Environmental influences

7.22 When the IRF programme started there was some concern reported amongst stakeholders that the wider economic environment might cause services to retreat into a culture of protectionism rather than take a perceived risk on sharing budgets more openly with partners. However, over the evaluation period, there has been a marked shift towards acknowledging that external financial pressures make it more difficult for partners to continue to provide services in the same way. This has encouraged partners to consider the potential of new more integrated ways of working.

7.23 Demographic trends were reported to act as a key driver for integration within and across the test sites. Impetus for new ways of working has arisen from the challenge of attempting to provide quality care that meets the increasing needs of an aging population within an economic climate of limited public spending. This has been accompanied by a consistent policy agenda of "shifting the balance of care" and supported by specific programmes such as the IRF and the Change Fund.
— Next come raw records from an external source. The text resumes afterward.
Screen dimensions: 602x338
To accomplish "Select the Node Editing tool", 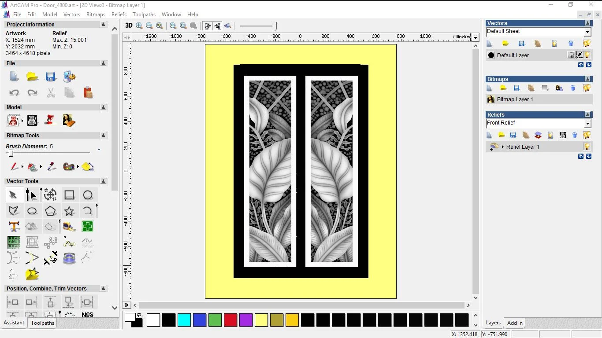I will pyautogui.click(x=32, y=195).
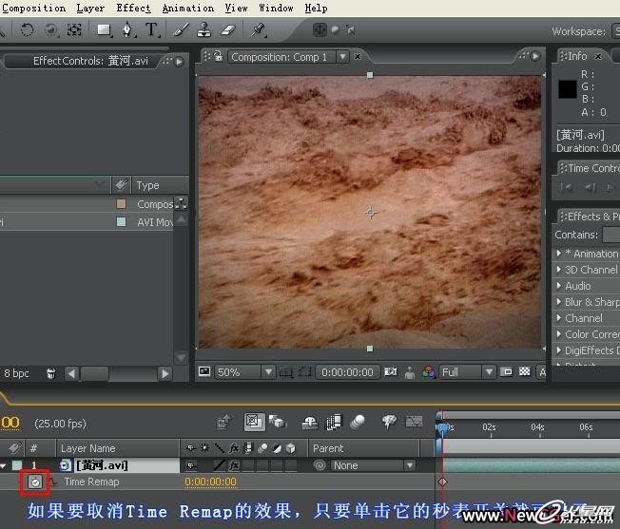Image resolution: width=620 pixels, height=529 pixels.
Task: Click the black color swatch in Info panel
Action: [567, 89]
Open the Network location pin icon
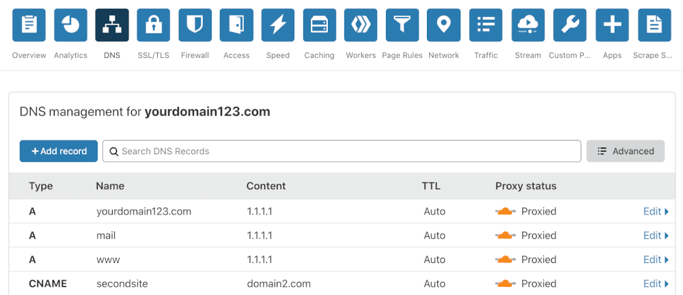Screen dimensions: 683x295 click(443, 25)
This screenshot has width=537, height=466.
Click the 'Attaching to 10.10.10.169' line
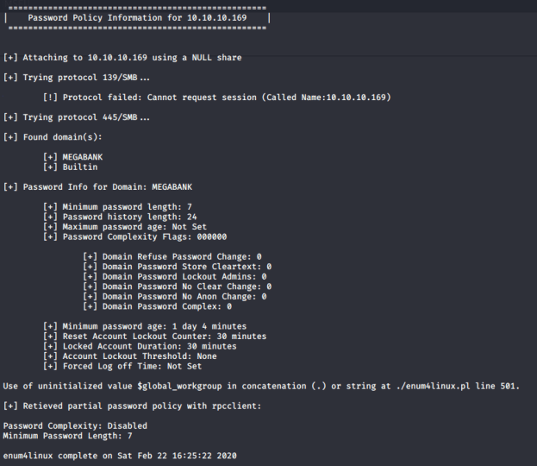(x=122, y=58)
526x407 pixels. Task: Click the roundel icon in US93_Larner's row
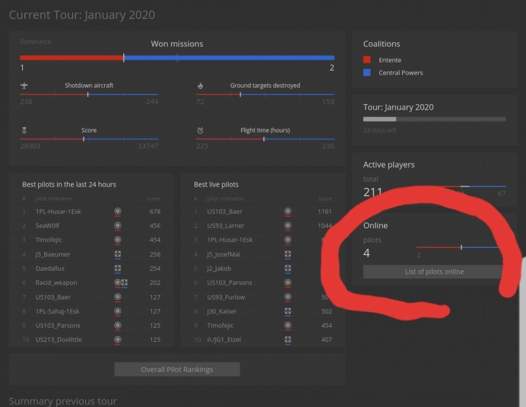click(288, 226)
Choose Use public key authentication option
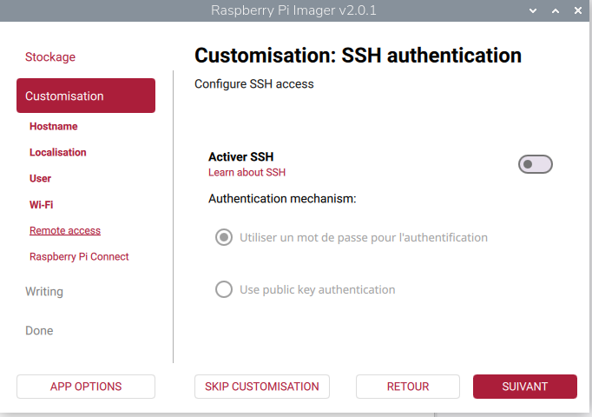This screenshot has width=592, height=417. 224,289
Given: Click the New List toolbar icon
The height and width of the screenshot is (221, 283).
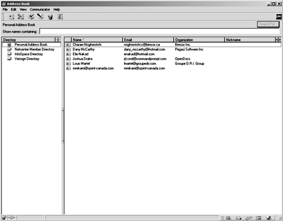Looking at the screenshot, I should [21, 17].
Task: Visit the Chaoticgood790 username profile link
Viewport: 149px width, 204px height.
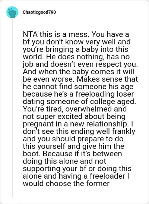Action: pyautogui.click(x=39, y=12)
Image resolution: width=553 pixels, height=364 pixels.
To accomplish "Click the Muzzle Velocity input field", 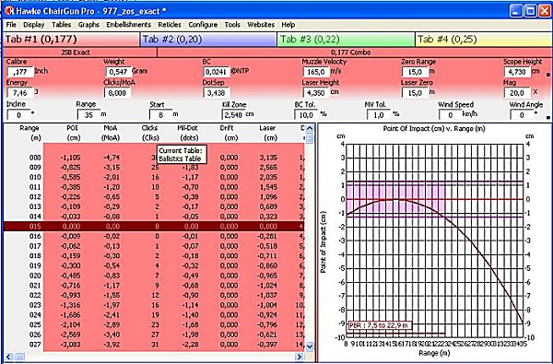I will 316,72.
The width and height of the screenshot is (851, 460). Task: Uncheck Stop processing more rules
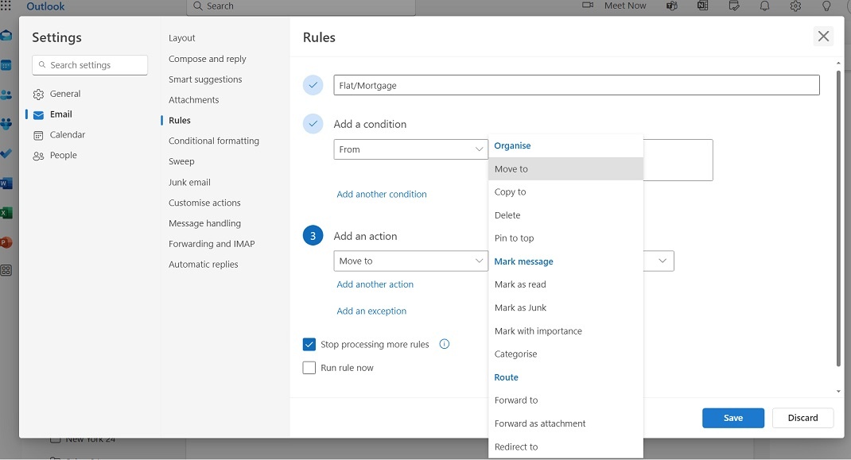309,345
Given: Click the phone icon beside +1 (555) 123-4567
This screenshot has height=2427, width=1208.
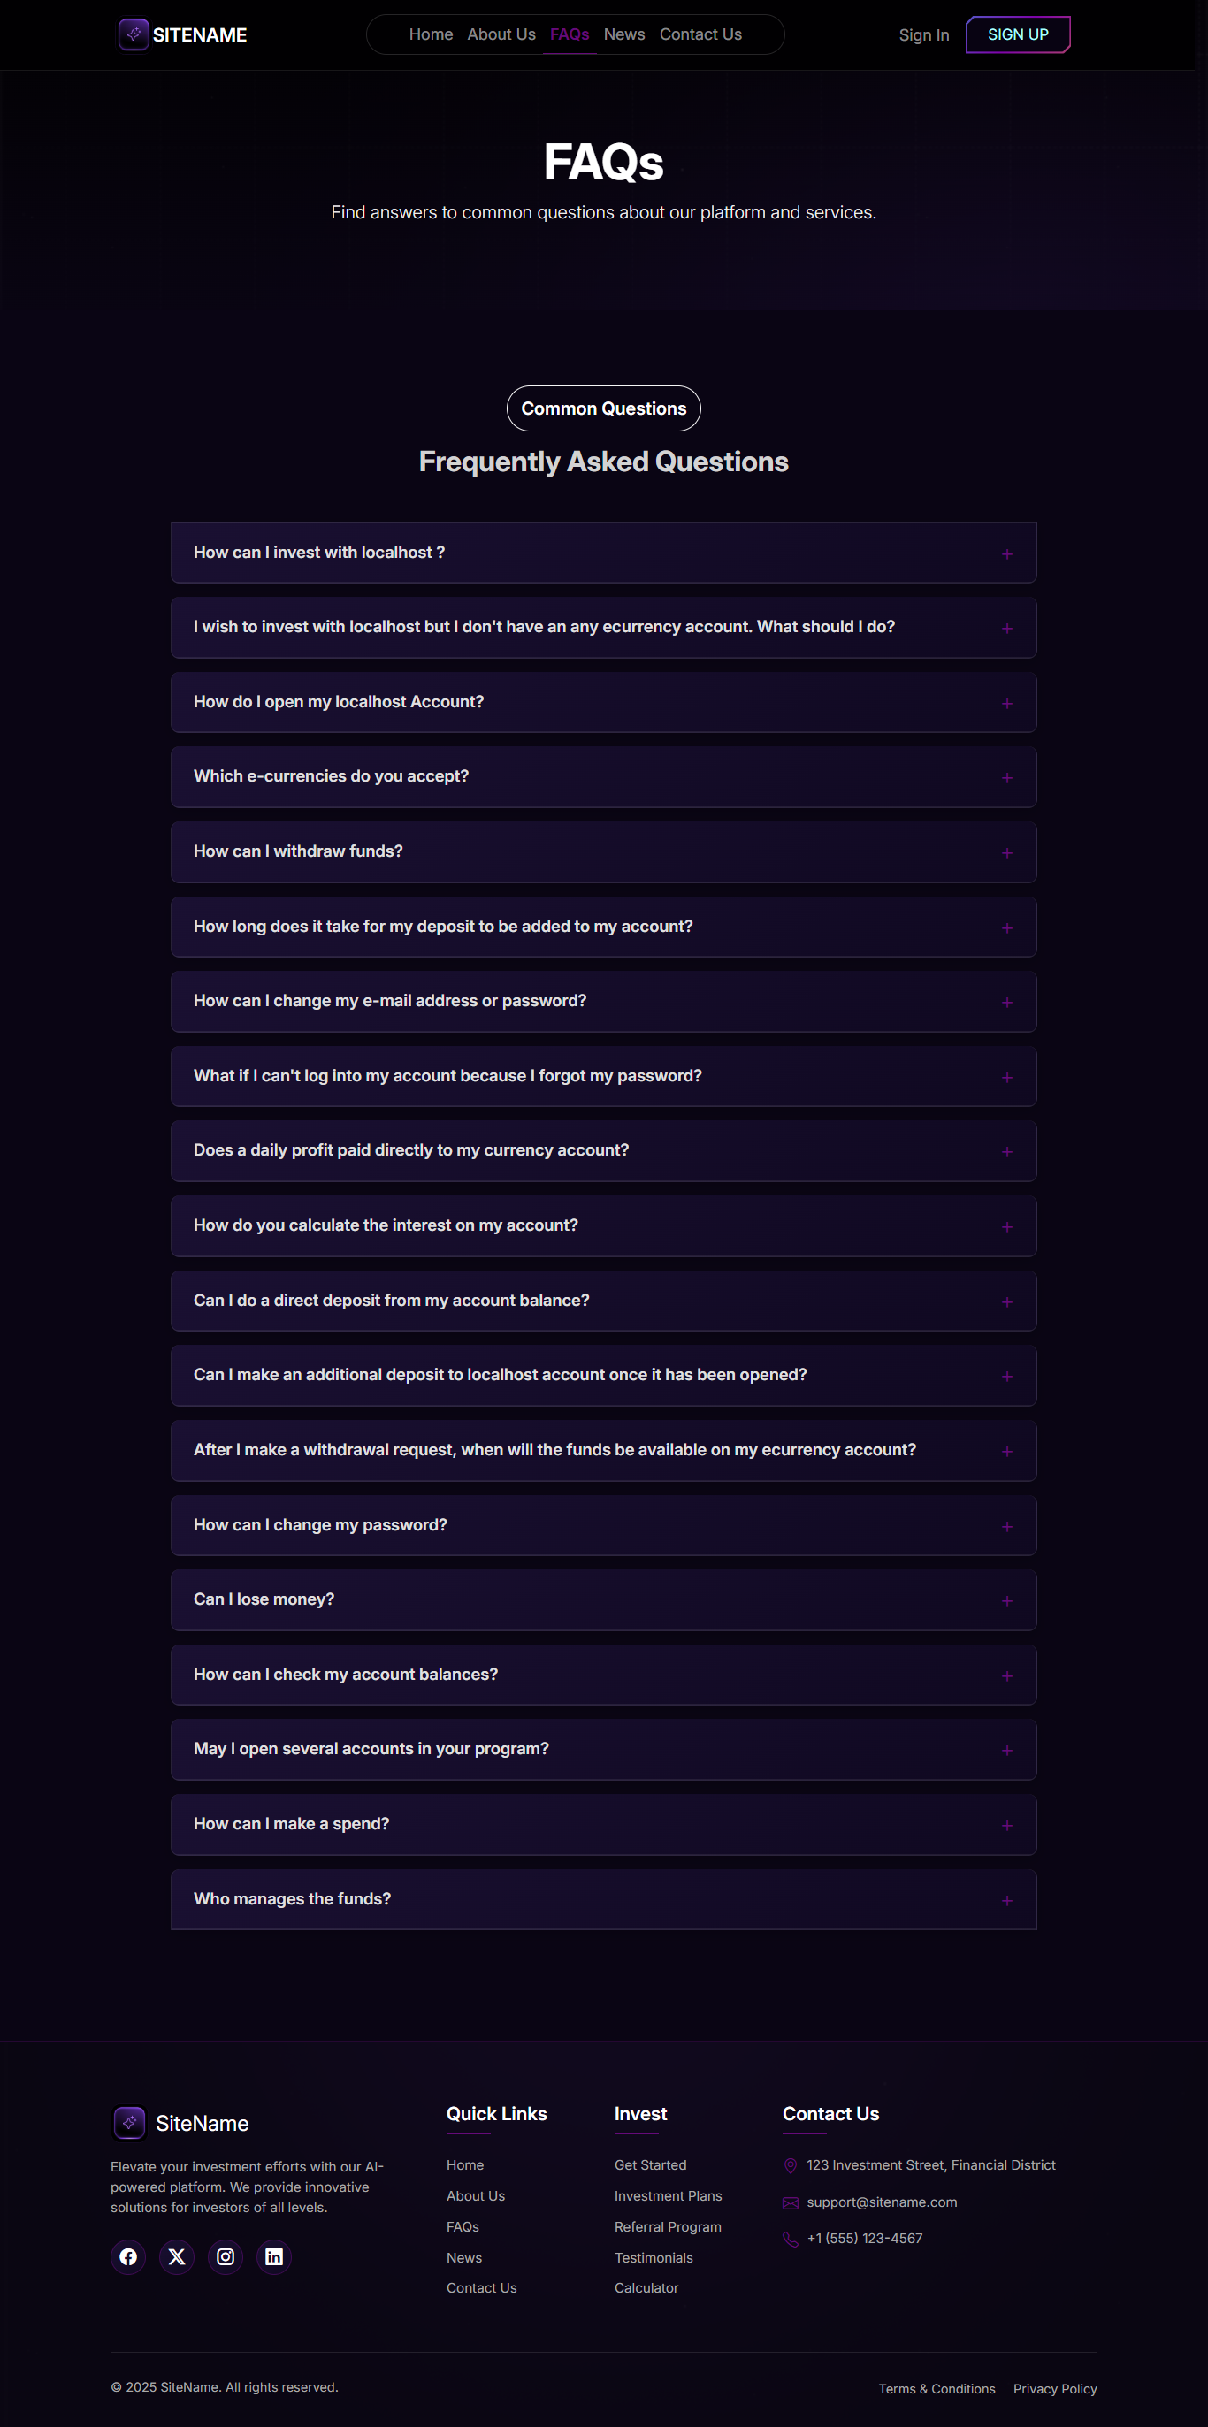Looking at the screenshot, I should [x=791, y=2239].
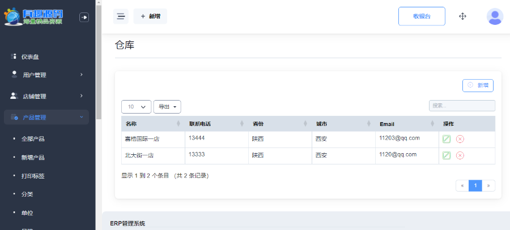Viewport: 510px width, 230px height.
Task: Collapse the 产品管理 sidebar menu
Action: coord(45,118)
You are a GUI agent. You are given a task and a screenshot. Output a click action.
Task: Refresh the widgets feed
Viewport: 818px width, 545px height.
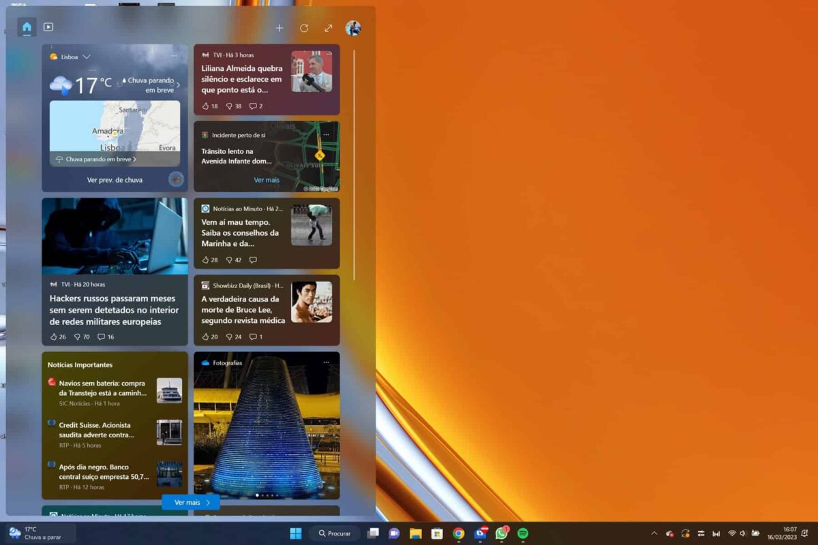(304, 28)
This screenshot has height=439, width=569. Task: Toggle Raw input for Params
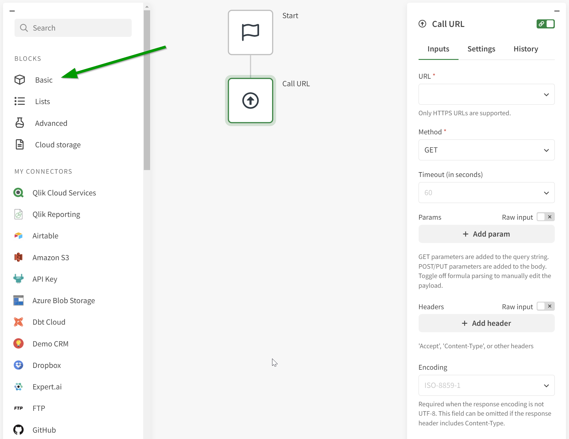[545, 217]
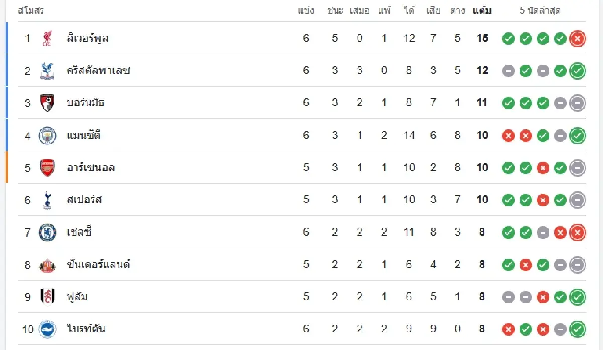Click the Liverpool club crest icon
The height and width of the screenshot is (350, 603).
pyautogui.click(x=47, y=38)
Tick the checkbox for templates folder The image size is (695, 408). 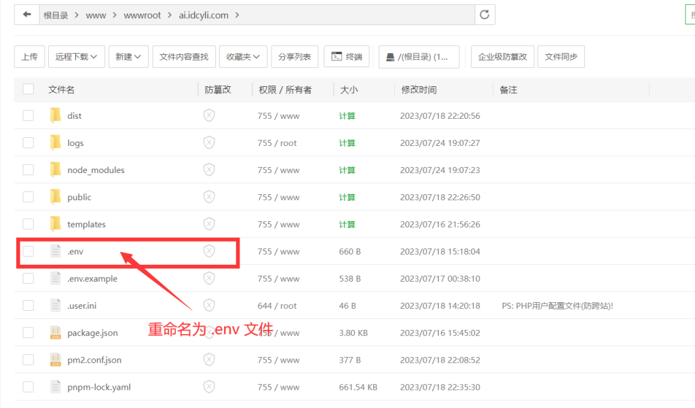pyautogui.click(x=28, y=224)
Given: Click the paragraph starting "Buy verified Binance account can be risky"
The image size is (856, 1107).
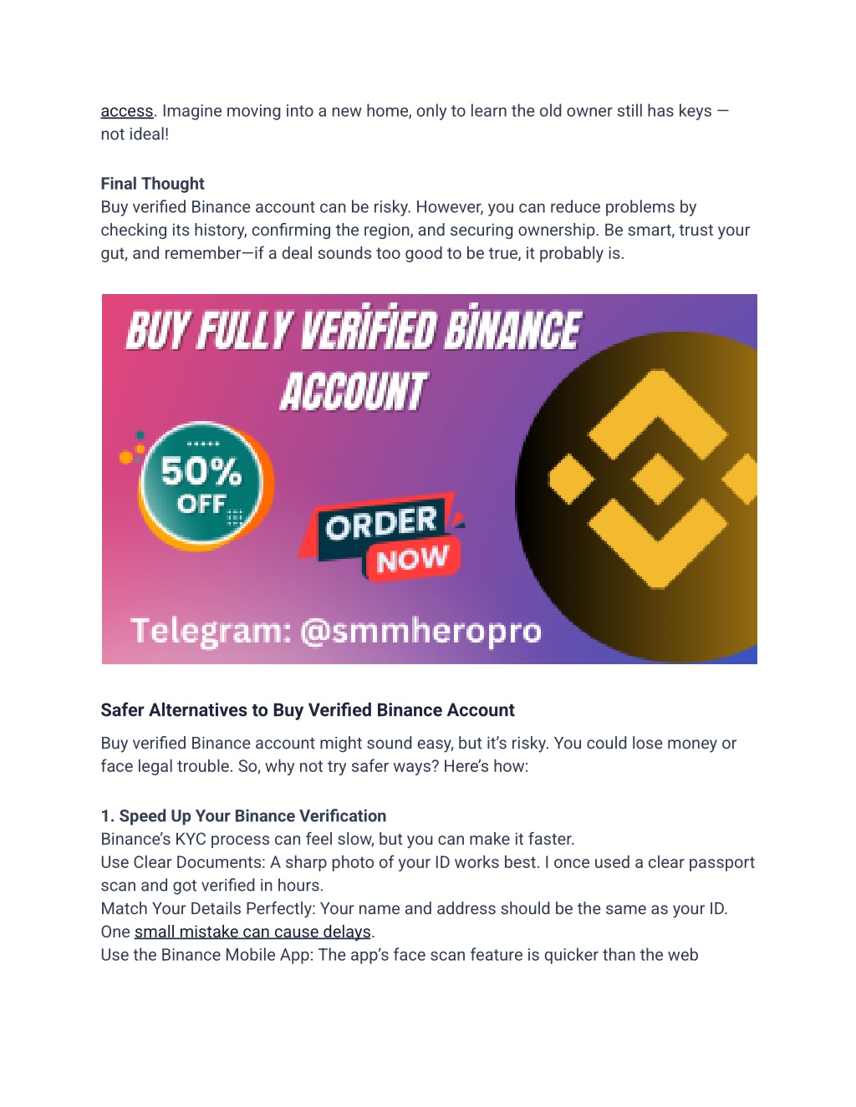Looking at the screenshot, I should point(425,231).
Cost pressures and future demographic and care trends were reported as providing partners with an increasing motivation to change current models of service delivery.

7.24 It was noted by partners throughout the evaluation that the level of demand for health and social care services was growing. This was due not only to the demographic pressures of a population that is living longer with increased health and social care needs, but also linked to factors such as smoking, drug or alcohol misuse, obesity and mental health issues. It was widely reported that the benefits of providing more integrated services for one group in the population were not always easily identifiable, since the level of demand from other groups transferred to fill any slack in provision. Changes in these demand pressures could incentivise changes to provide services in new ways to keep up with need.

Conclusion

7.25 The IRF helped enable four NHS Boards and 12 Local Authorities to gain a clearer understanding of health and social care costs and activity. It has identified some of the limitations of current data, but also started to address some of these through national support of local innovation.

7.26 The IRF encouraged partners to experiment with new ways of jointly planning services and delivering care. Over the past two years, it has supported national policy direction to shift the balance of care and has contributed to the development of a growing culture of more integrated service delivery. Implementation of new financial mechanisms to facilitate resource transfer proved a lengthier undertaking than expected and the value of new financial models is not yet fully developed or tested in Scotland.

7.27 The evaluation has identified and reported on a broad range of lessons from the test sites. In particular, the IRF has shown the importance of: (i) clear definition and communication of the purpose of integration; (ii) sufficient scope, scale and time for integrating services; and (iii) understanding and harnessing all available drivers to engage stakeholders and deliver change. This learning should inform further development of the IRF and may well be relevant in the consideration of the emerging policy and legislation about the future integration of health and social care services.